[Texte proposé]

+-------+

Pendant des décennies, la CAECL n'a eu qu'un rôle d'appoint, l'essentiel des prêts étant assuré par la Caisse des dépôts. Mais son rôle a changé du tout au tout dans les années 1980, et a joué un rôle majeur dans le scandale des emprunts toxiques.
En 1982 et 1983, les premières lois de décentralisation, dites lois Defferre, furent promulguées. Elles ont transféré aux collectivités locales - communes, départements et régions - un nombre toujours croissant de compétences : maternelles, collèges et lycées, transports urbains, petite enfance... Les collectivités se retrouvaient désormais dans l'obligation de gérer elles-mêmes de nombreuses responsabilités. Ce mouvement de décentralisation n'a jamais cessé - jusqu'à aujourd'hui - permettant à l'État de se défausser sur les collectivités de toute une partie de ses compétences, et d'économiser les coûts qui y étaient liés. Car l'État, s'il a transféré les compétences, n'a que partiellement transféré les moyens de les exercer.

+-------+

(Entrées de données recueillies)
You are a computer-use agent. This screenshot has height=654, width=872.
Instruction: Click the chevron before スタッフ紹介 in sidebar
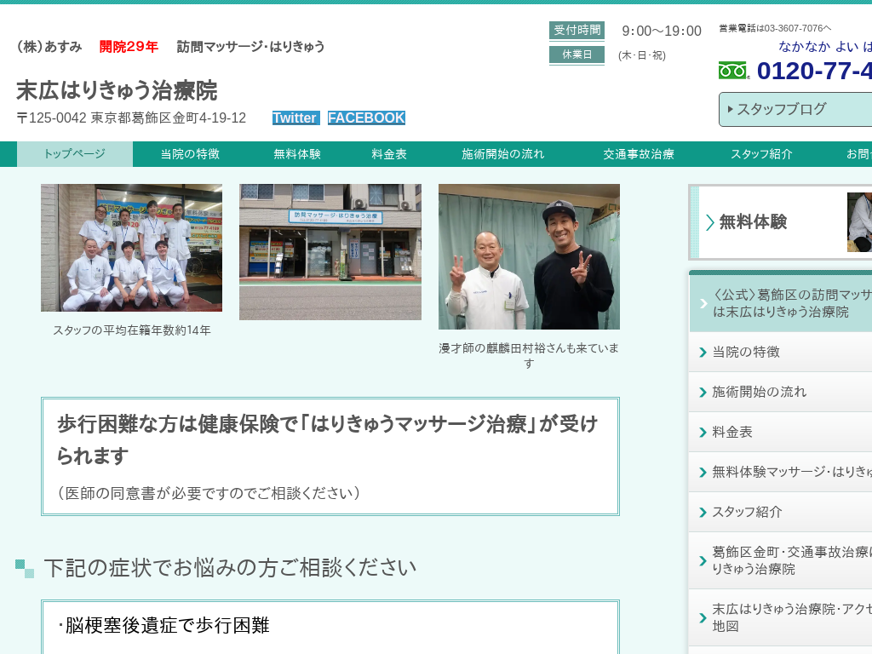pyautogui.click(x=703, y=513)
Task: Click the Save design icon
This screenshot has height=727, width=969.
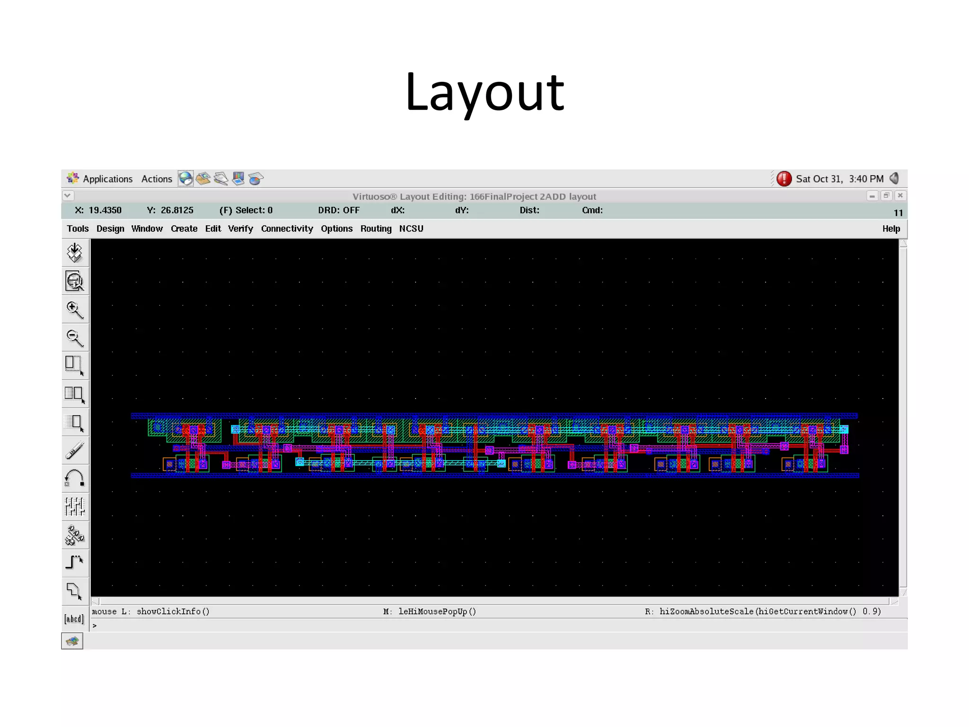Action: 75,253
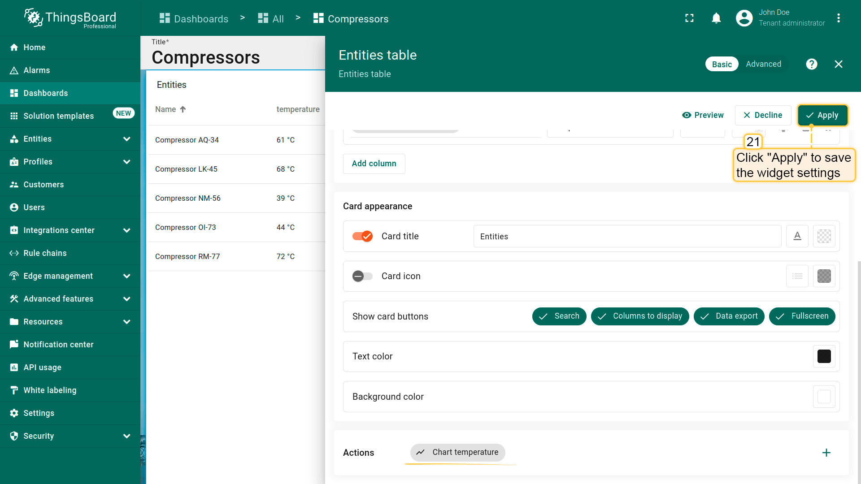
Task: Click the plus icon to add action
Action: [826, 453]
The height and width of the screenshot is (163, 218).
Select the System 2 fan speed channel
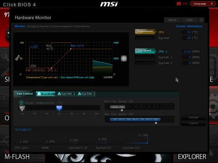point(145,63)

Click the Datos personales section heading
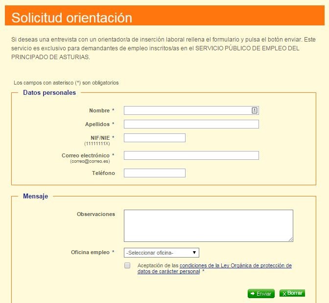(49, 92)
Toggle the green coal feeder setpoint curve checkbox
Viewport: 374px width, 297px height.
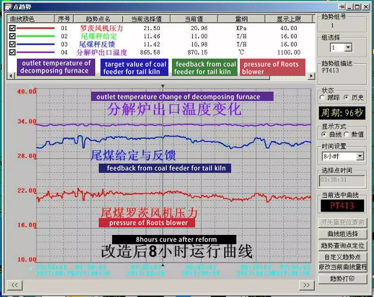point(12,36)
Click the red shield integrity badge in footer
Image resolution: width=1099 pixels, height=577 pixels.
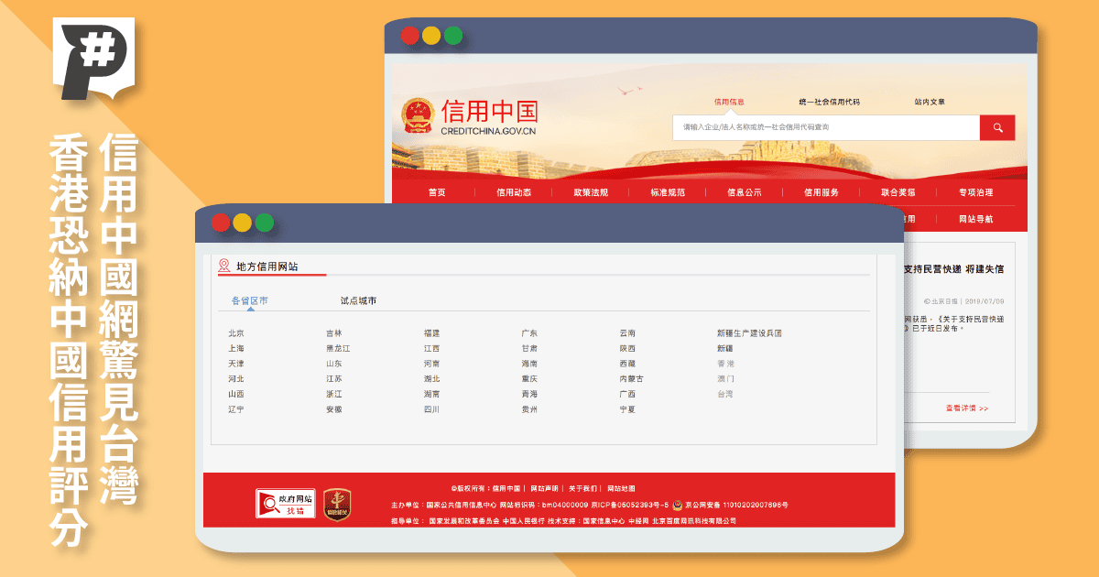point(337,505)
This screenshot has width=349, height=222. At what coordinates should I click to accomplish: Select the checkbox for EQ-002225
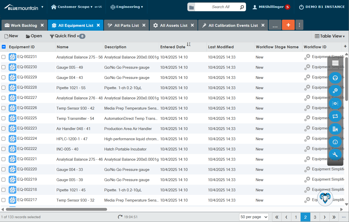[4, 118]
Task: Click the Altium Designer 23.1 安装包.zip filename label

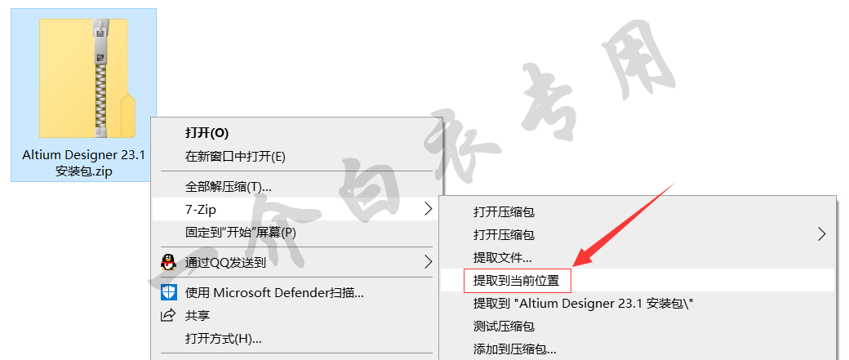Action: [84, 163]
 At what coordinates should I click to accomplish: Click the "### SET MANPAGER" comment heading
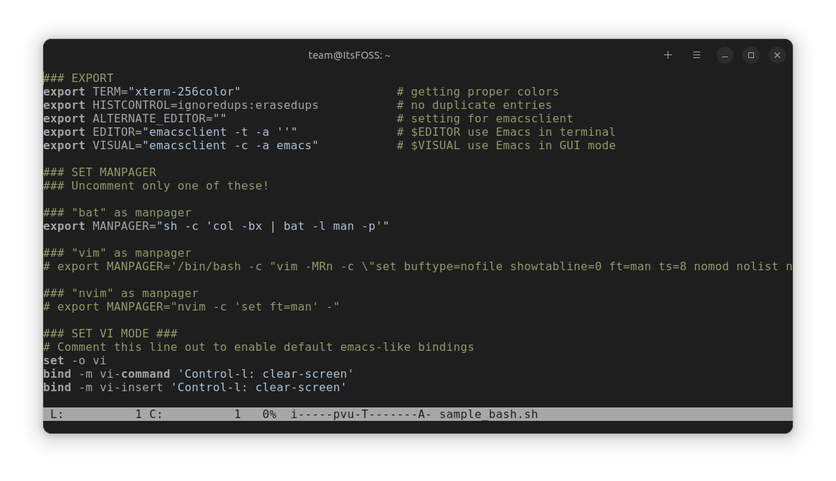(x=100, y=173)
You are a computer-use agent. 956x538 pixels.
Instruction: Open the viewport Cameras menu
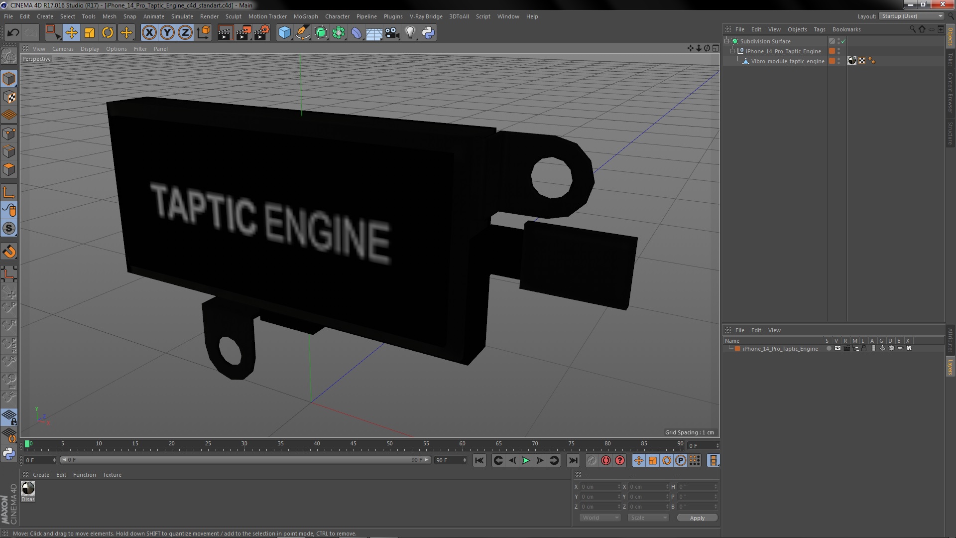63,49
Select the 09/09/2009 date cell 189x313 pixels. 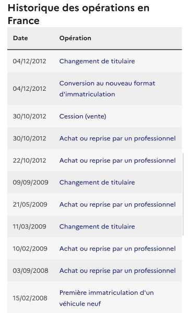pos(31,183)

+-------+

[Exercice 1] D'après le texte proposé, en quelles années les premières lois de décentralisation ont-elles été promulguées ?
[Exercice 2] Extrayez à l'identique les lignes de données, depuis le début de ces lignes jusqu'à la ligne qui contient "point(145,63)", celle-ci comprise. Omettez les images.
Le texte et les lignes sont indépendants les uns des autres.

[Solution 1] En 1982 et 1983.

[Solution 2]
You are a computer-use agent. This screenshot has height=654, width=872.
Instruction: Click the chevron before スタッフ紹介 in sidebar
pyautogui.click(x=703, y=513)
Task: Click the Save design icon
This screenshot has height=727, width=969.
Action: 75,253
Task: Click the plus icon to add action
Action: [826, 453]
The height and width of the screenshot is (163, 218).
Select the System 2 fan speed channel
point(145,63)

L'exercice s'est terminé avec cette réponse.